Entrées de texte et de pointage d'éléments

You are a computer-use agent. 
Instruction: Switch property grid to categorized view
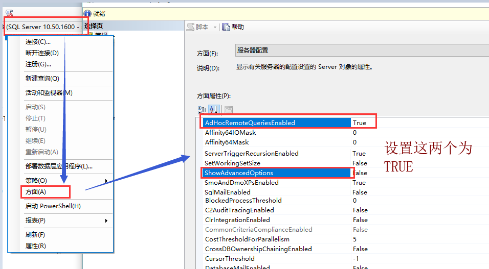[x=202, y=110]
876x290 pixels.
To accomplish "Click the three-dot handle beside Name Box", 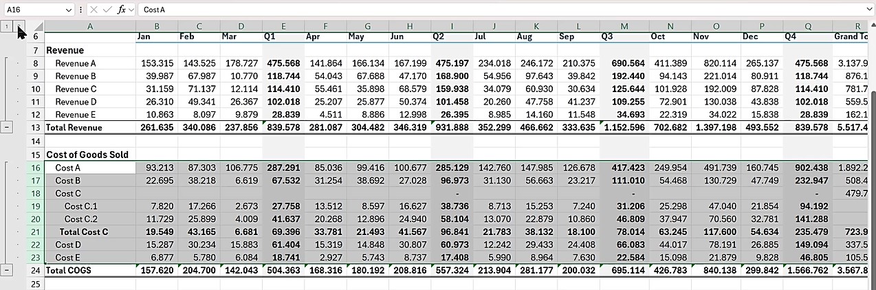I will point(81,10).
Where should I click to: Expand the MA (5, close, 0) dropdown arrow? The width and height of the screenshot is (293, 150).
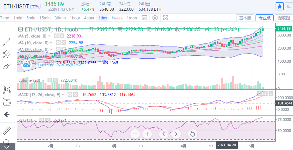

= CONSIGNE =
Comptez, s'il vous plaît, les lignes des entrées ci-dessus qui contiennent le mot « Instruction », puis donnez uniquement ce nombre.

= RÉPONSE ATTENDUE =
1